31st Annual Tri-C JazzFest Cleveland
31st Annual Tri-C JazzFest Cleveland
April 15-25, 2010
In its 31st offing, the Tri-C JazzFest Cleveland followed a familiar yet engaging formula. One that, over the years, has made it the largest music festival in Ohio and the largest educational jazz festival in the country. The clinics and workshops for local musicians, as well as performances by local high school and college bands, remained intermixed with shows by international stars. And throughout its 11-day run, while offering at least a taste of all that jazz has to offer, the festival still maintained a distinct Cleveland flavor.
April 16: Happy Birthday Henry Mancini!
A bit of luck befell the festival this year. After previously scheduled Broadway singer Vanessa Williams canceled in January, organizers picked up singer Monica Mancini's tribute show to her late father. As fate would have it, Friday also happened to be the 86th anniversary of Mancini's birth. So the night at the Allen Theatre was touted as a birthday celebration for one of Cleveland's famous native sons.
The Cleveland Jazz Orchestra got things underway. Led by emerging trumpeter Sean Jones, the band favored upbeat swing versions of a variety of Mancini compositions, including "Cheryl's Theme" from the film Sunset, the title song from Breakfast at Tiffany's and the dreamy, majestic "Theme From Mr. Lucky." A list of jazz stars new and old were trotted out to spark the music and crowd alike. Jones traded solos with local sax star and orchestra member Howie Smith on the opening number, then brought out another rising young trumpeter from Cleveland, Dominick Farinacci, who lent his flugelhorn to the second piece. Pianist Mulgrew Miller and saxophonist Ted Nash entered for "Lujon" and carried the ballad down moody, rain-soaked streets. Miller exercised an impossibly supple touch on the keys, pouring forth choruses of milky favor. Trombonist Wycliffe Gordon came on for "Breakfast at Tiffany's," but didn't really get groovin' till a few tunes later (with a charging statement that squeaked, pitched, rolled and growled), following on the heels of clarinetist Paquito D'Rivera, who thrilled the audience with his woodwind gymnastics and gregarious personality. Guitarist Royce Campbell, who played in Mancini's band for 19 years, entered for "Dreamsville," and stayed on for most of the night, occasionally picking (or thumbing) out vibrant, Wes Montgomery-like solos.

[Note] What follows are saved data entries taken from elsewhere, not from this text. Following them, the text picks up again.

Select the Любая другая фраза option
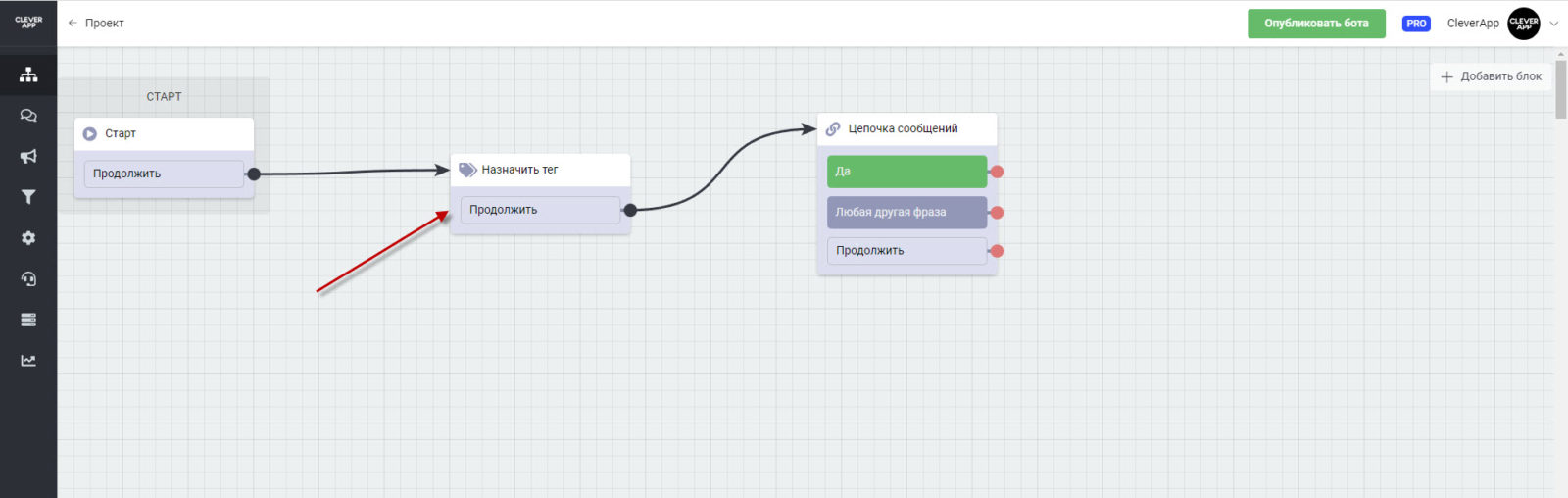Image resolution: width=1568 pixels, height=498 pixels. [906, 212]
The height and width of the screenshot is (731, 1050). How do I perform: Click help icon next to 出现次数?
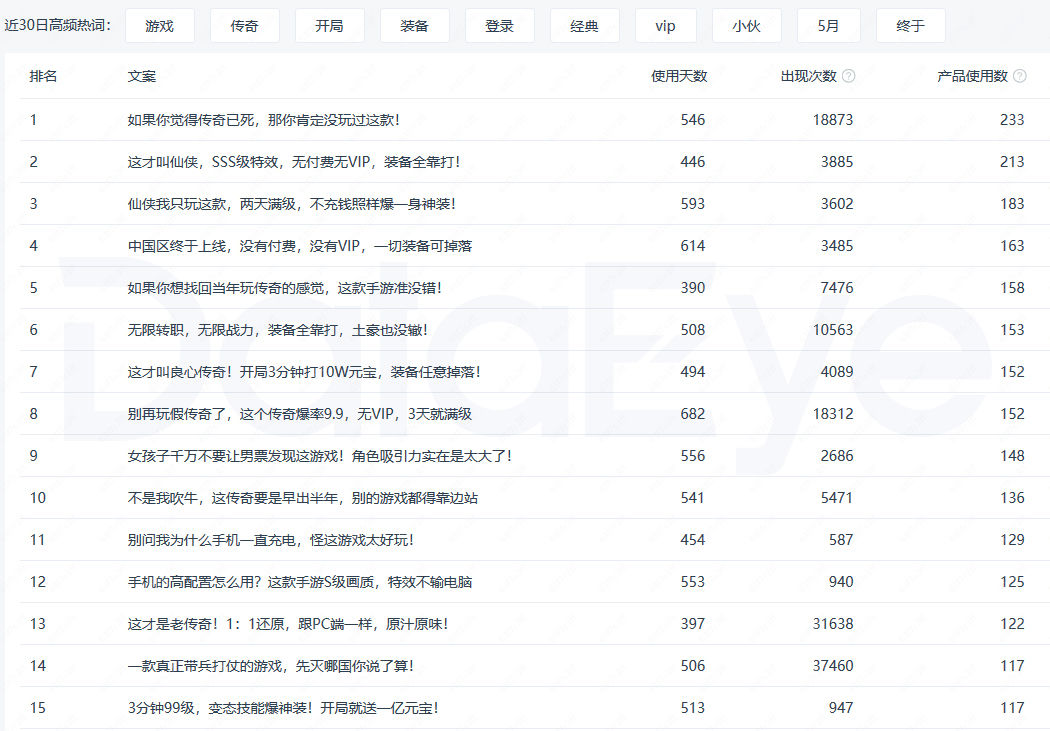pos(849,76)
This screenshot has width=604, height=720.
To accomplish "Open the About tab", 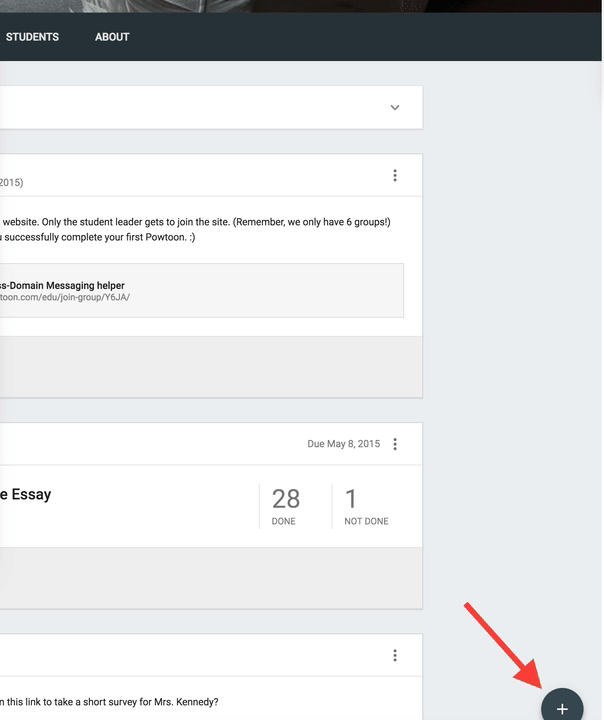I will pos(112,37).
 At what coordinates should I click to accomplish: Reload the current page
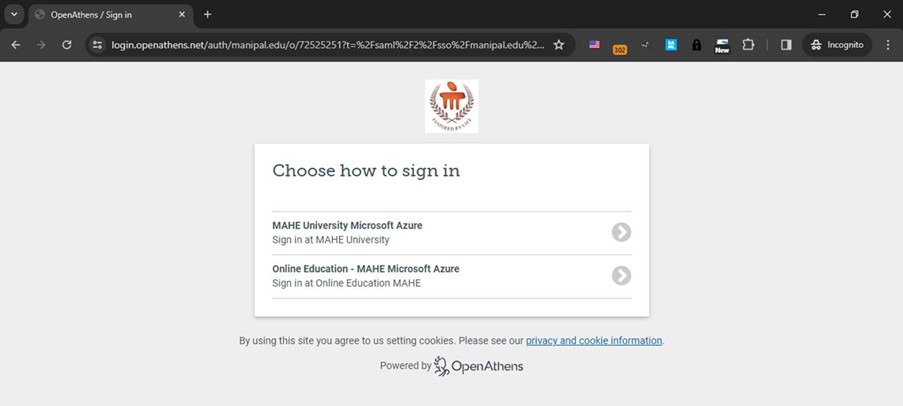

Monica Mancini's pianist Mamiko Kitaura and the singer's husband, drummer Gregg Field, joined the band after the intermission, leading the orchestra through the Pink Panther theme, while the animated feline pranced on the screen behind the musicians, before giving way to clips from several of the famous Inspector Clouseau movies. Mancini herself came on to sing "It Better Be Tonight." And with a full, able voice, she continued to run through a number of her father's hits, including "Two for the Road," which featured D'Rivera's clarinet, "Charade," "Dear Heart," "Days of Wine and Roses" and "Moon River." But the highlight was a wild rendition of Henry Mancini's surging, iconic theme from the Peter Gunn TV show, which allowed all the aforementioned guests ample room to strut their wares. It provided a rousing blast to an otherwise nice, if overly sentimental, tribute from daughter to father.
April 17: Women In Jazz
After missing last year's installment of the festival's long-running Women in Jazz series, singer Evelyn Wright was back in fine form at this afternoon tribute concert to Brazilian guitarist/composer Antonio Carlos Jobim at the Mt. Zion Congregational Church. Also on the bill were singers Pat Harris and Marsha Newman. The three each ran through a trio of Jobim songs in the opening set, backed by a quintet under the direction of guitarist Gary Edwards. Harris proved the most capable and at home singing in Portuguese, losing none of her expressivenessin fact, increasing itwhen she did so. Newman also gamely switched to Portuguese in parts of "Sadness." But both singers labored a bit in blending soul/R&B/gospel vocal styles with Jobim's bossa melodies, the result at times sounding flat and disjointed. (Their efforts were certainly not helped any by continuing technical problems with the microphone.) Only Wright was able to fully inhabit the maestro's humid but breezy hymns, infusing them with the metal urgency and desperation of the American city. The band was solid in support throughout and offered up several funky electric bass solos by Kip Reid, echoing guitar comps from Edwards, and many sharply rendered piano solos by Jackie Warren, who reached her height with an extended clamoring statement on the penultimate "How Insensitive."